Successful Outstanding Bloggers Conference 2009
I'm going to mash three days of conversation, listening, meeting and greeting and instruction into just a few sentences. These are my takeaways. They should stand by themselves – and anyone can use them to further their objectives.
I wanted to be able to look back at these mashed items, and be reminded of the entire conversation. I also wanted to give these items as a gift to those who were not there. The items are enough for you to say “ahhh, I get that.” And they should spur you to find a way to be at SOBCon10!
Chris Brogan and Julien Smith
Make your own game: stop playing by other people's rules.
Its about standing out -- everyone will think of you as the specialist. Stop trying to be someone else, that is already taken.
There is a system to everything. Discover it, and profit. You can be in the system, or you can understand the system. Find out what the rules of the game are – and then be yourself in them.
Don't be that guy.
handing out biz cards without talking to people – is that guy.
I'm reaching out to shake your hand and you put your tongue in my mouth. That guy.
Good leverage: build karma bad leverage: pyramid scheme
Brian Clark from copyblogger:
Don't be a digital sharecropper. Own your content, write your own content. Use the tools to refer people back to the blog. Don't live on the blog.
Denise Wakeman and Chris Cree:
Are you a blogger with a blog or are you a business owner that uses his blog?
Try a joint venture partnership. Work with someone on a project, share in the outcomes – then on to the next project. No long term commitment there.
Brad Shorr and Stephen Smith
I need to learn about this stuff. Tags, categories, metatags, internal links, above the fold, F shaped pattern, SEO tools.

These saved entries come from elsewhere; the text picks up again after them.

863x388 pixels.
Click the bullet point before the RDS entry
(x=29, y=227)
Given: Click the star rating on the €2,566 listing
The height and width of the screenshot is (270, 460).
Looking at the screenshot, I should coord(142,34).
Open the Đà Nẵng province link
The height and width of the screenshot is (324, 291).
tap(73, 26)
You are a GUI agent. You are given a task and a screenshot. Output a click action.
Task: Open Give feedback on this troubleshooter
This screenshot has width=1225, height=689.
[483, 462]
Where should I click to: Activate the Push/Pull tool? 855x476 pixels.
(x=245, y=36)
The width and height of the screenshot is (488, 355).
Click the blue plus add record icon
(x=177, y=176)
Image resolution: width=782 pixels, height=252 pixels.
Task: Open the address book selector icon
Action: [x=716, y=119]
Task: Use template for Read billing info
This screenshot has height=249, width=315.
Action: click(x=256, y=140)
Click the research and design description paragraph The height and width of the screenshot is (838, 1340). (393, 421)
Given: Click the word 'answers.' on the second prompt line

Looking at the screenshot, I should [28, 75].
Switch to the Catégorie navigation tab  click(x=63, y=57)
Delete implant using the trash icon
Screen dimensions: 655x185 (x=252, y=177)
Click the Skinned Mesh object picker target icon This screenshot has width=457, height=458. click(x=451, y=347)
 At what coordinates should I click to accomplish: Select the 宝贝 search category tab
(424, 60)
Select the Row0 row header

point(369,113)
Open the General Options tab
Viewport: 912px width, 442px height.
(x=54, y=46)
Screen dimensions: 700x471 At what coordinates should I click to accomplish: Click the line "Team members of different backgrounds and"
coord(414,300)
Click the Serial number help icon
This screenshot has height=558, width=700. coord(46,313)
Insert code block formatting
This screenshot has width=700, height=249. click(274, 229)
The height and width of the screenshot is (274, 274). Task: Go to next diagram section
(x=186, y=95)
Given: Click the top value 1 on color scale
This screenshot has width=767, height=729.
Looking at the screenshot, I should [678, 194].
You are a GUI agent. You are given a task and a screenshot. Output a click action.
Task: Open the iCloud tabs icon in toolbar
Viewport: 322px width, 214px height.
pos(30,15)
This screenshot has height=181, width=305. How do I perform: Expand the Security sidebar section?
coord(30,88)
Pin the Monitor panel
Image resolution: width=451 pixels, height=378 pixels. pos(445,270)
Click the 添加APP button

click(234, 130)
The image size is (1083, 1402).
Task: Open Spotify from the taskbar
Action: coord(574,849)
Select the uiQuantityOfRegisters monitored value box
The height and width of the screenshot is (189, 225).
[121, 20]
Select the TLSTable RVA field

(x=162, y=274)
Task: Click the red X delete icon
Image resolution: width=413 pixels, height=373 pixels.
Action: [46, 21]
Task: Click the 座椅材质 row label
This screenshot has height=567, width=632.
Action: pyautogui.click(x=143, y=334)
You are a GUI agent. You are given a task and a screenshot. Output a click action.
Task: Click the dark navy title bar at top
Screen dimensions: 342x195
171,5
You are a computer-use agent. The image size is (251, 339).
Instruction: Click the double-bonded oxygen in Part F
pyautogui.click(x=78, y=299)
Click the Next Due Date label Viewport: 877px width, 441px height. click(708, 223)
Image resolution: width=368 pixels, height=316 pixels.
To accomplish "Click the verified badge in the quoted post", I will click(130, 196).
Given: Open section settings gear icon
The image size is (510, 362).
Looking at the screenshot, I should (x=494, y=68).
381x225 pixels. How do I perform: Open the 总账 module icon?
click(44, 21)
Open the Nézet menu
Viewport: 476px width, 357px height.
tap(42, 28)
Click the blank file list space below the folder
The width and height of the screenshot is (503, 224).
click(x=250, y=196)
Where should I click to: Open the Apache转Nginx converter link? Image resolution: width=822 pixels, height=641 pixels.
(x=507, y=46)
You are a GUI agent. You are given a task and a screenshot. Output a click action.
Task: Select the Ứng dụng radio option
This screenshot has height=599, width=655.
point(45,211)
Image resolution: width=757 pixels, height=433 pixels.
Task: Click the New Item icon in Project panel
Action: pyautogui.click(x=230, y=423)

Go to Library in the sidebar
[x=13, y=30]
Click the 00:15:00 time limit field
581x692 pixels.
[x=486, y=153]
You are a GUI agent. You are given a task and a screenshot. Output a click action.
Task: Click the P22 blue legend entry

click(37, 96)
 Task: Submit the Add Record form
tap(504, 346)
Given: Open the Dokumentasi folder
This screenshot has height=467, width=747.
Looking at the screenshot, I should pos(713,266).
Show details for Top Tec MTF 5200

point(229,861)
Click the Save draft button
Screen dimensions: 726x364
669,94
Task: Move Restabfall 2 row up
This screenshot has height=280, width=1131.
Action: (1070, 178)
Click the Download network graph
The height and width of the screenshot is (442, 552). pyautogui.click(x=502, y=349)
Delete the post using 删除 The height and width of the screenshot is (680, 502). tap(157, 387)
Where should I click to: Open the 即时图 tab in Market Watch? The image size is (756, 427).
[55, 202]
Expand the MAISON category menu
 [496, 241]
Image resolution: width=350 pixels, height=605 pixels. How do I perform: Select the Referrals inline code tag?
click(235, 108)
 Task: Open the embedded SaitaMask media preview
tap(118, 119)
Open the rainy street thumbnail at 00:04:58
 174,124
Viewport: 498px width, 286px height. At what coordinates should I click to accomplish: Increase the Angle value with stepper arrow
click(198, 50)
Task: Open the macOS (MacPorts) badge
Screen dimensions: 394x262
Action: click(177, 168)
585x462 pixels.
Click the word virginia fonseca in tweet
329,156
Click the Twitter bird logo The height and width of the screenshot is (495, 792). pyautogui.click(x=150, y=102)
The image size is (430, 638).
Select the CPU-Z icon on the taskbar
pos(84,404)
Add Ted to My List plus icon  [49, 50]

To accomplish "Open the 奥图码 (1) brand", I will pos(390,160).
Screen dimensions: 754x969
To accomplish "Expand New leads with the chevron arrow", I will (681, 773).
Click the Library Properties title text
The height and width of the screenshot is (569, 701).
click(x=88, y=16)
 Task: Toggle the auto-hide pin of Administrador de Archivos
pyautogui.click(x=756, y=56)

Jeff Willinger and Terry Starbucker – Back Office
You have to be disciplined. In life go for the lowest hanging fruit – do the same in business. What is the easiest thing for me to do with work in mind – I go for that. What is the easiest thing with the biggest return – go for that.
you need a business plan – because you'll need it. What product, what you think that product is going to do, who your audience and why they are going to buy it, the expenses assessment, how you're going run your business
do an exhaustive amount of research on your client and figure out how to prepare an ROI report for them to show them the value of your work
Terry Starbucker intro on Saturday
The better you are at the traditional stuff, the better you will be able to transfer it to the digital stuff
The value targets of social media:
(easiest to hardest)
Zena Weist, Lucretia Pruitt GeekMommy, Chris Garrett, Jason Falls : PANEL
Conversational marketing is what social media is. It doesn't need to be complicated, or hard. Its just having a conversation. ... Jason Falls
there's certain etiquette on twitter. At least get to know me before you try to pitch me. ...Geek mommy
It's not a magic bullet....It's a tool, a tactic. It doesn't replace the good stuff you are already doing. .Chris Garrett
Twitter is a start, but sometimes it can be a finish. 85% of our conversations we have to take offline. ...Zena
there is a solution for whatever you are trying to achieve in this space. It is a huge powerful tool that allows people to connect. It's also a persistent connection – word of mouth that does not go away...Geek Mommy
Kali from the Image studios
- connection between presence and business.
Tips:
Get feedback on your handshake, business card etiquette, send personal notes
edit your smartphone signatures, love your outbound voicemail greetings
grammar articulates intelligence and exposure, maintain consistent pitch
10 second elevator speech
visual impact has greatest impact
current hair style that fits lifestyle, make up applied daily, look at your teeth
retain wardrobe support, alter 70-80% of your wardrobe
honor your space
disorder at home creates disorder at work
Geoff Livingston – A complete and integrated approach to an online – offline customer outreach strategy
How to make social content deliver:
Create a call to action
email newsletter is a great way to engage your customer
outbound:
email
webinars
white papers
events
offers
ads
loyalist activities
inbound:
ROI KD Paine
am I selling stuff – or doing stuff that leads to revenue?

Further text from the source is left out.